> Extracted data entries
◇ ◇ ◇

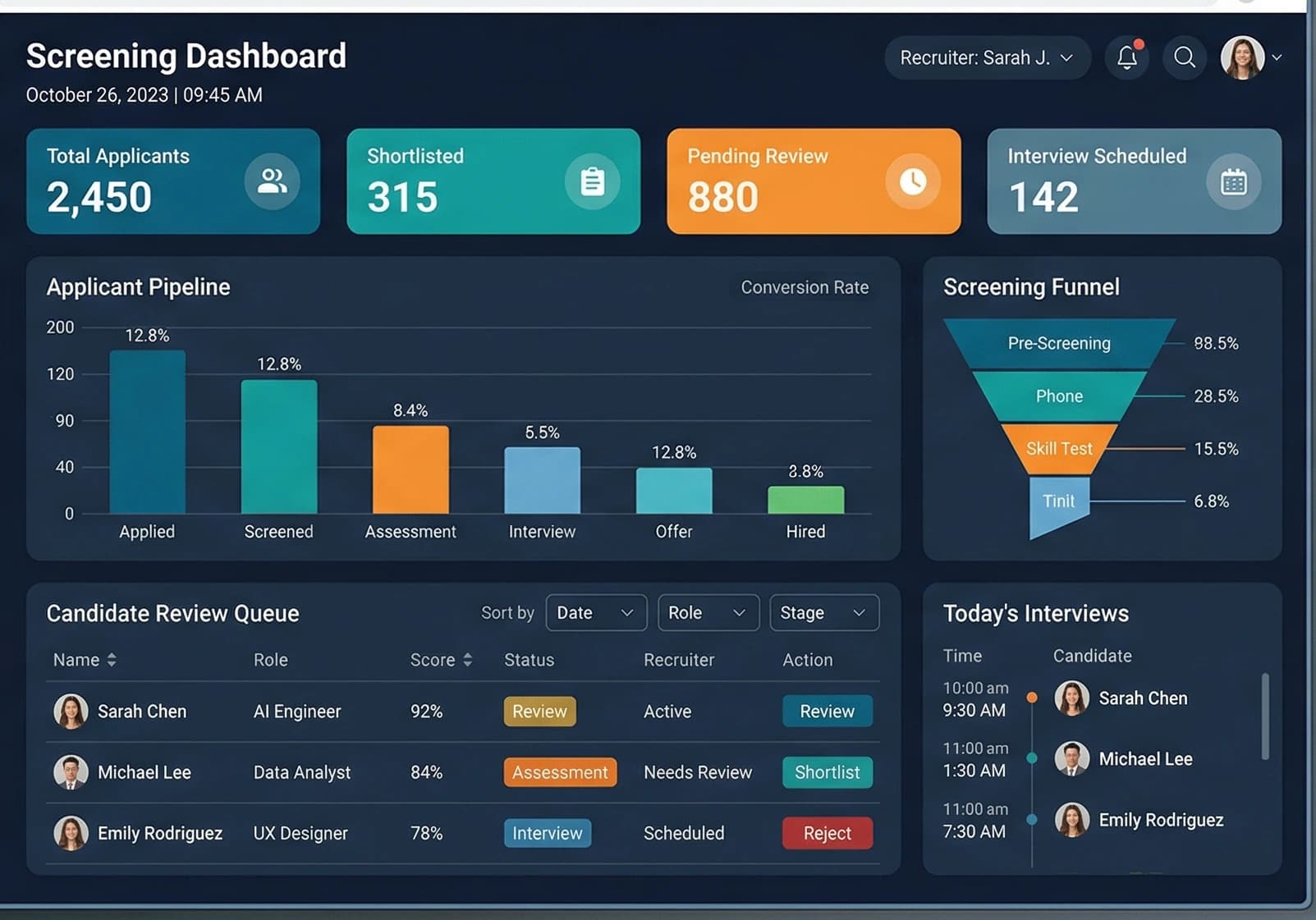The height and width of the screenshot is (920, 1316).
Task: Open the Stage filter dropdown
Action: tap(823, 612)
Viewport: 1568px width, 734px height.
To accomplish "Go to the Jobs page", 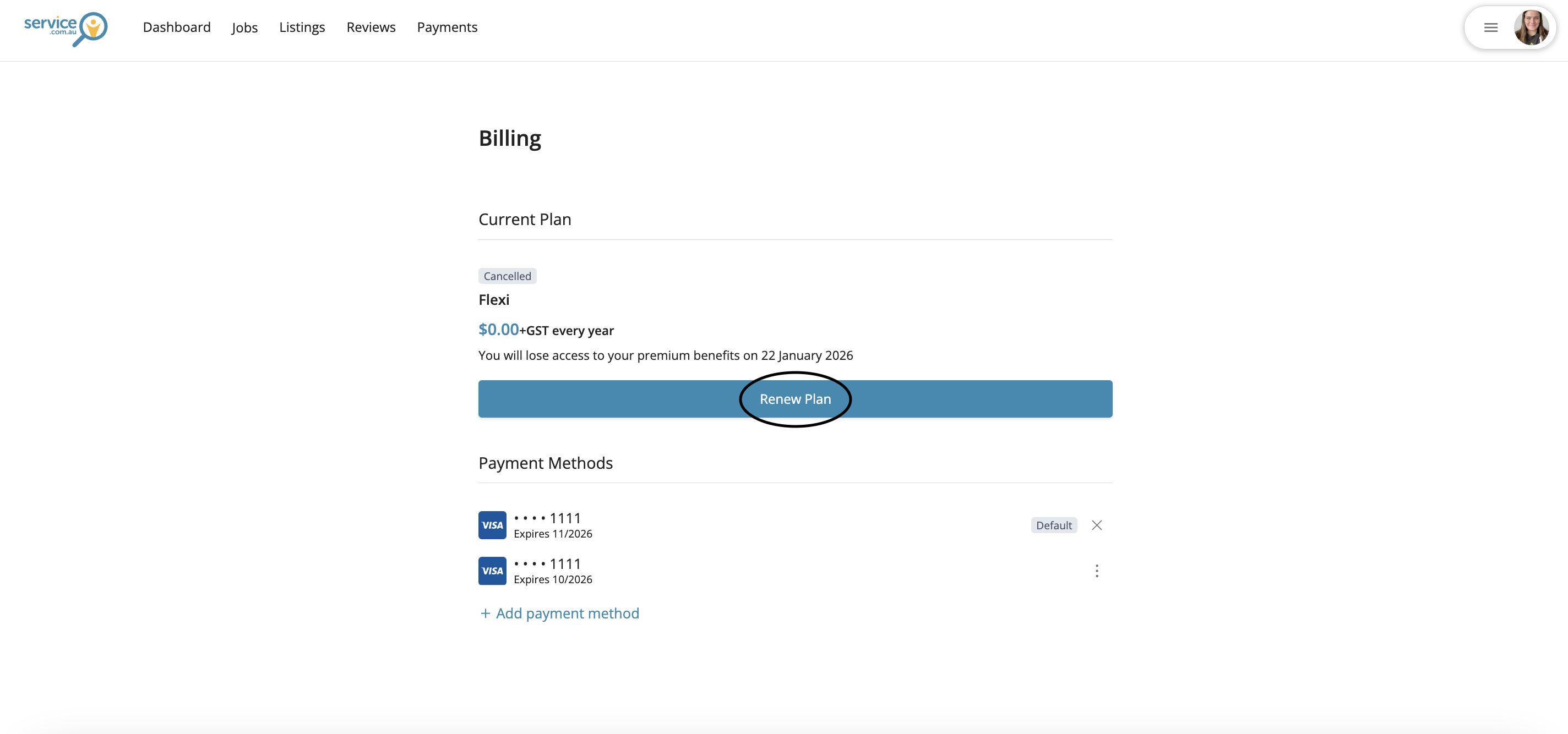I will [x=244, y=28].
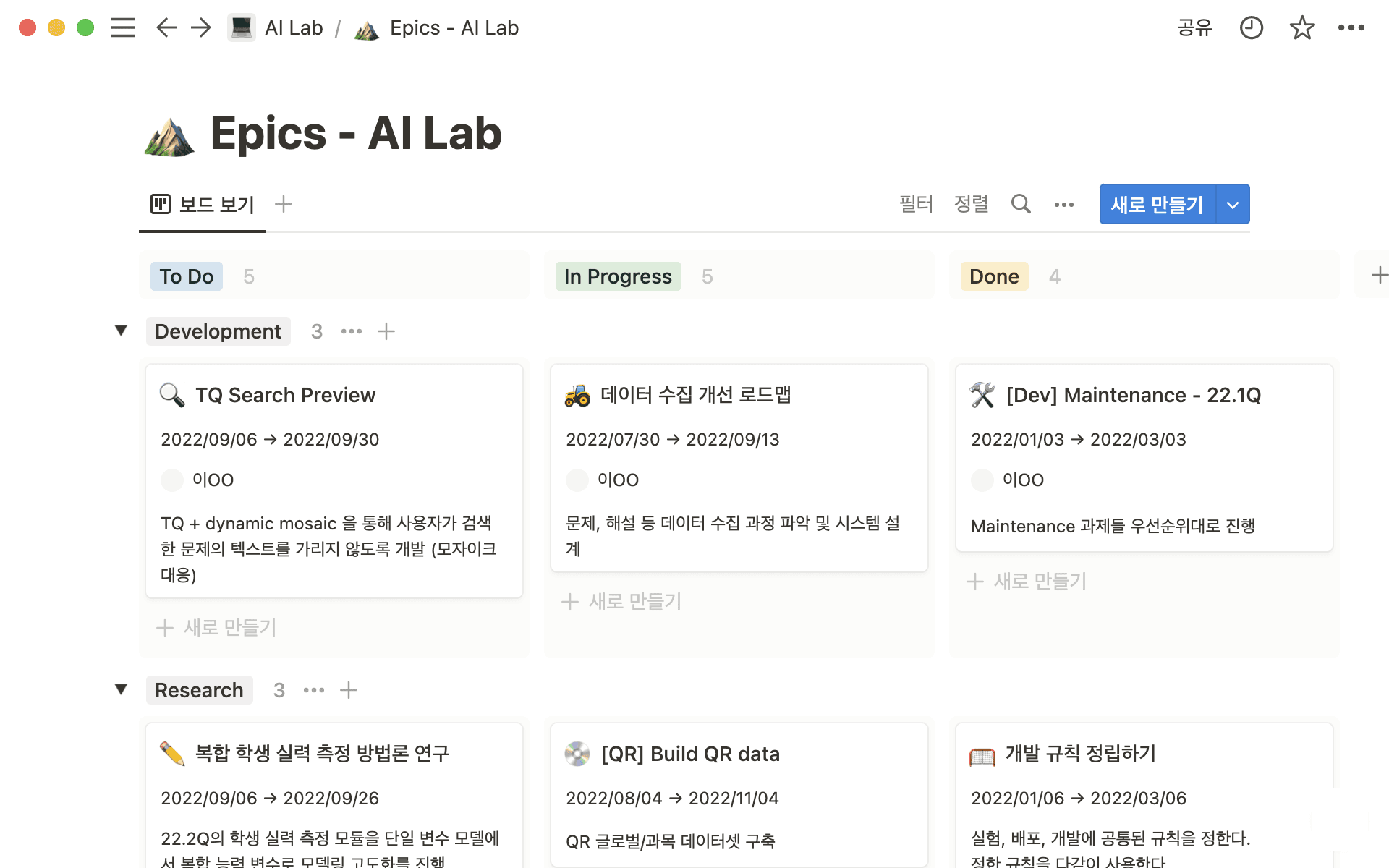Open the sidebar hamburger menu
This screenshot has height=868, width=1389.
coord(123,27)
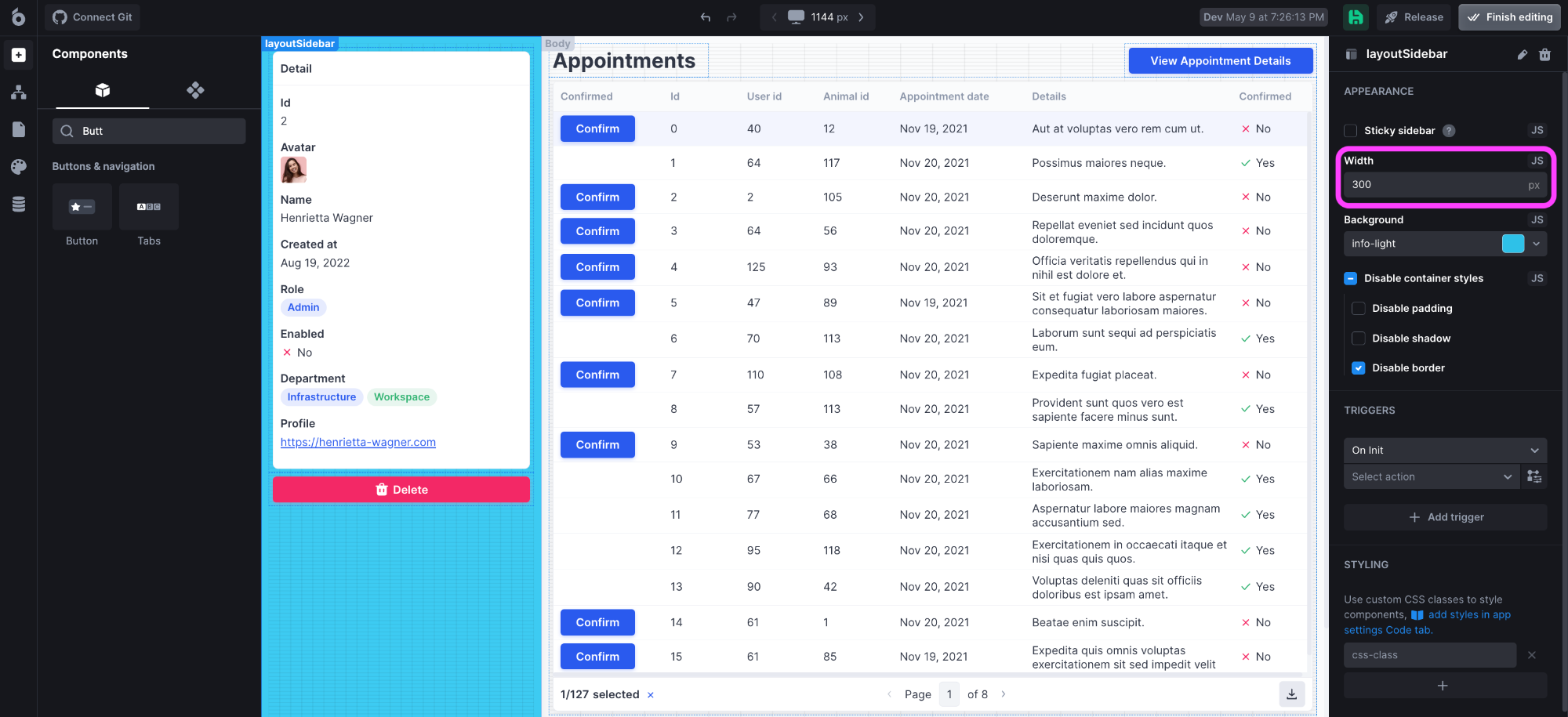Viewport: 1568px width, 717px height.
Task: Open the theme palette panel
Action: pos(19,166)
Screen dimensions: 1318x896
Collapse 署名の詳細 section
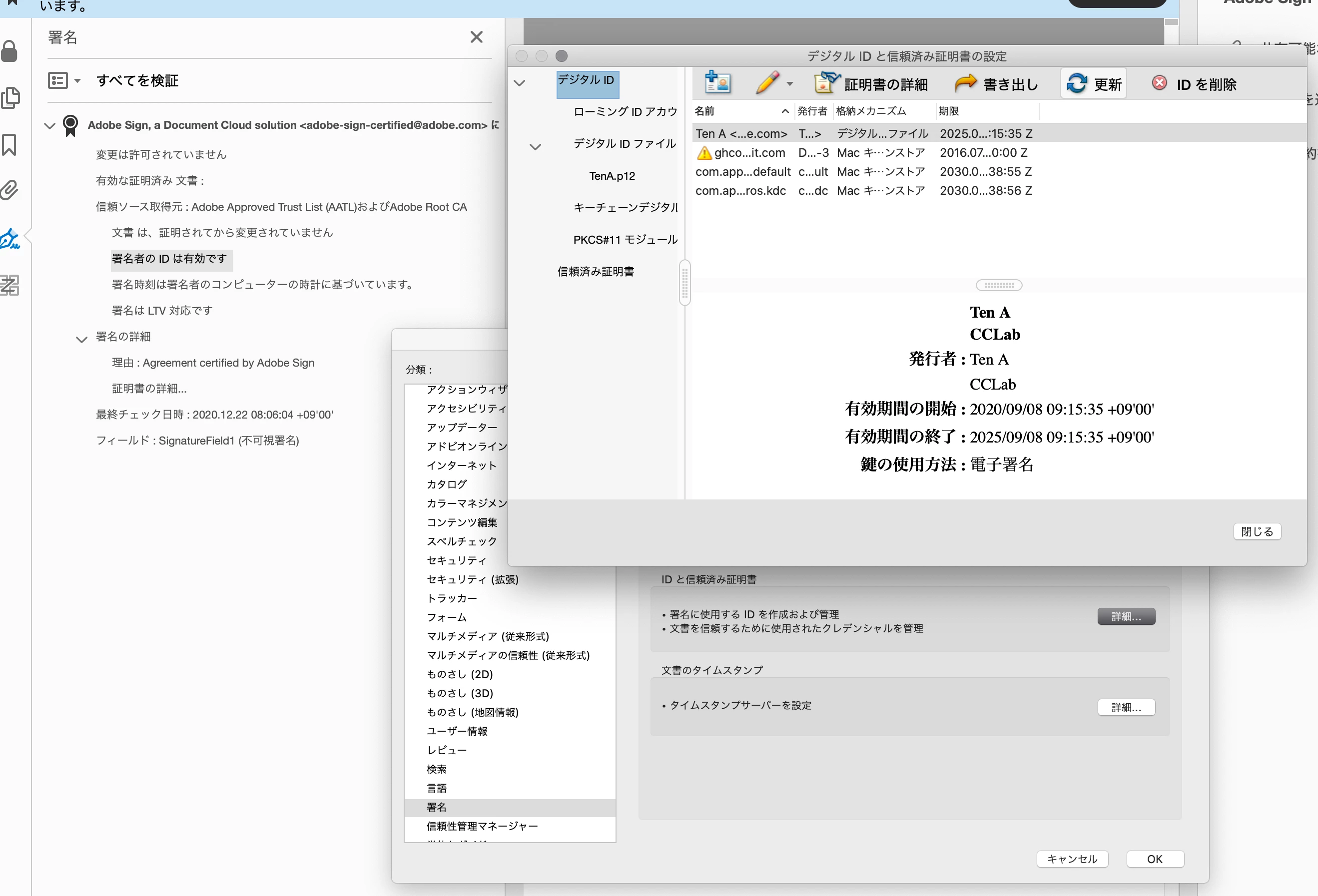pos(81,339)
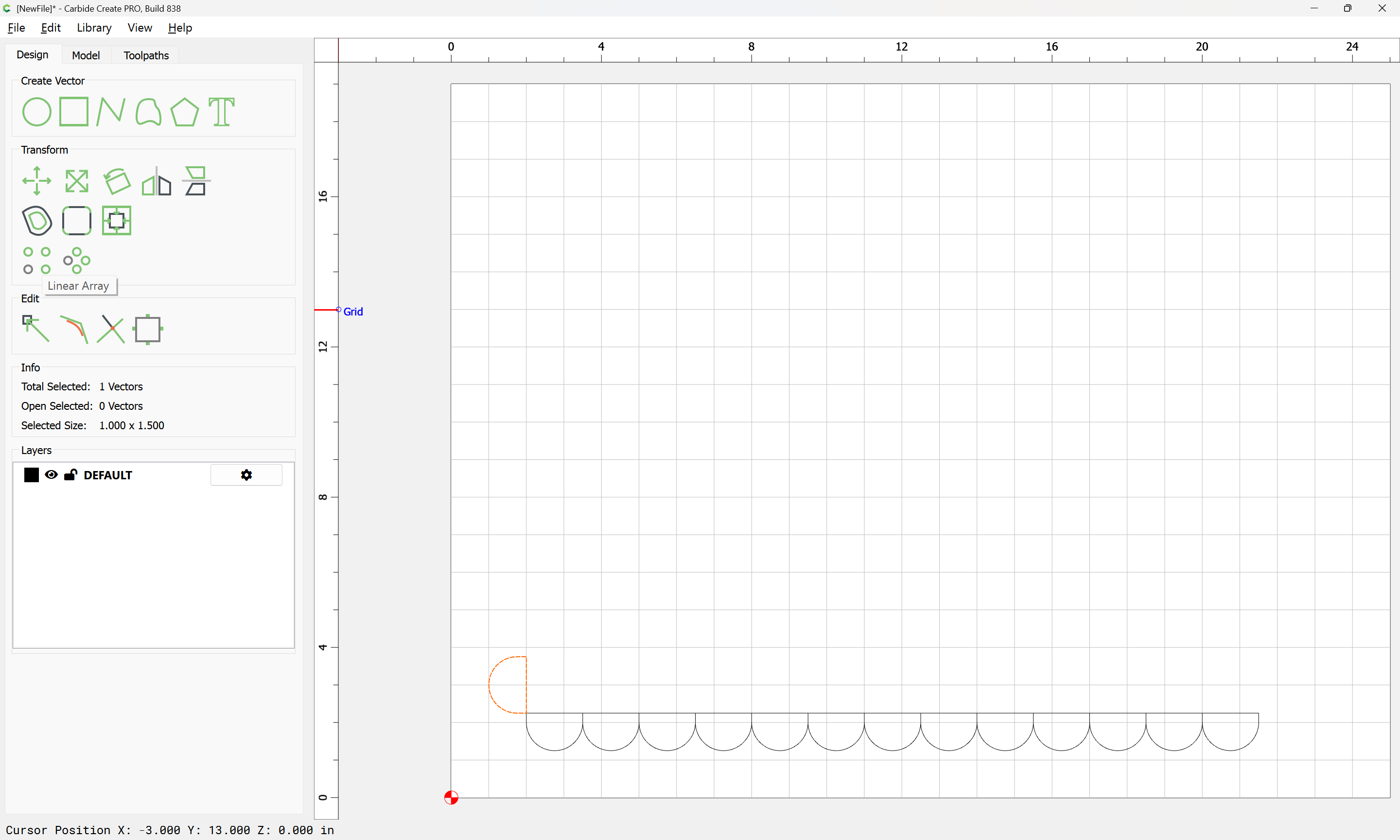The width and height of the screenshot is (1400, 840).
Task: Switch to the Toolpaths tab
Action: coord(146,55)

◇ ◇ ◇

> What you are asked to do
Working from the records above, reproduce exactly the lines from the one with "Screen dimensions: 1318x896" through the last line, without the pictures.

> Exercise answer
Screen dimensions: 1318x896
Collapse 署名の詳細 section
pos(81,339)
The width and height of the screenshot is (1400, 840).
Task: Switch to the Toolpaths tab
Action: coord(146,55)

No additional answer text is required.